------ Excerpt
United States District Court, S.D. New York

January 7, 2020

WowWee Group Ltd., et al., Plaintiffs,
v.
Meirly, et al., Defendants.

          OPINION & ORDER

          ALISON J. NATHAN, UNITED STATES DISTRICT JUDGE.

         This is a trademark infringement action brought by Plaintiffs WowWee Group Ltd., WowWee Canada, Inc., and WowWee USA, Inc. against 83 Defendants. On March 27, 2019, the Court issued a Final Default Judgment as to Plaintiffs' federal claims, as well as one of its state claims against 45 defaulting defendants. It also granted a post-judgment asset freeze pursuant to Fed.R.Civ.P. 69 and N.Y. C.P.L.R. § 5222. See Dkt. No. 84, at 12. However, the Court denied Plaintiffs' request for a broader post-judgment asset freeze based on Rule 65, the Lanham Act, and the Court's equitable powers, as explained in its Opinion and Order. See WowWee Group Ltd. v. Meirly, No. 18-cv-706, 2019 WL 1375470 (S.D.N.Y. March 27, 2019) [hereafter, "DJ Op."]. Now before the Court is Plaintiffs' motion for reconsideration of the denial of the asset freeze and transfer. See Dkt. No. 90, 91. For the following reasons, the Court DENIES Plaintiffs' motion for reconsideration.
------------
• What you need to do
A - According to the court opinion, how many defendants is the trademark infringement action brought against?
B - Copy the court opinion from "United States District Court, S.D." to "STATES DISTRICT JUDGE." word for word.
------ Provided material
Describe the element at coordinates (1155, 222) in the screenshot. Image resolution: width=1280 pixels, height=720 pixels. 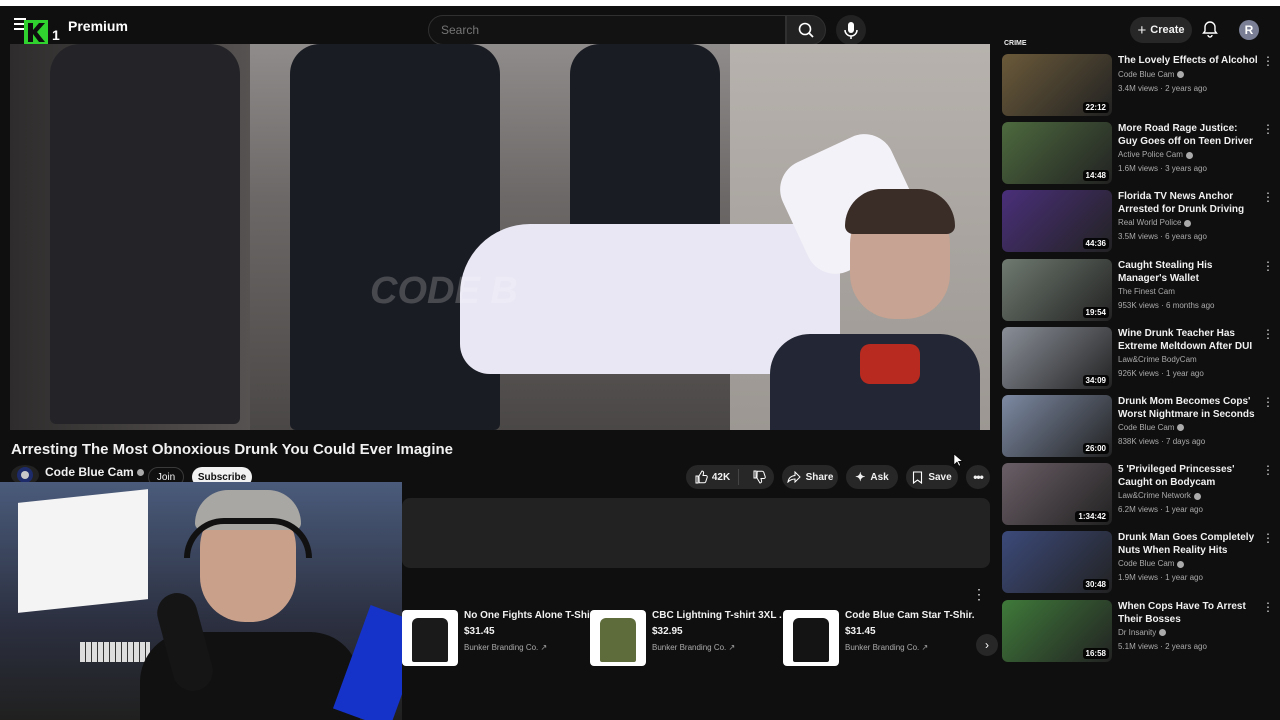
------------
• Answers to the problems
A - 83

B -
United States District Court, S.D. New York

January 7, 2020

WowWee Group Ltd., et al., Plaintiffs,
v.
Meirly, et al., Defendants.

          OPINION & ORDER

          ALISON J. NATHAN, UNITED STATES DISTRICT JUDGE.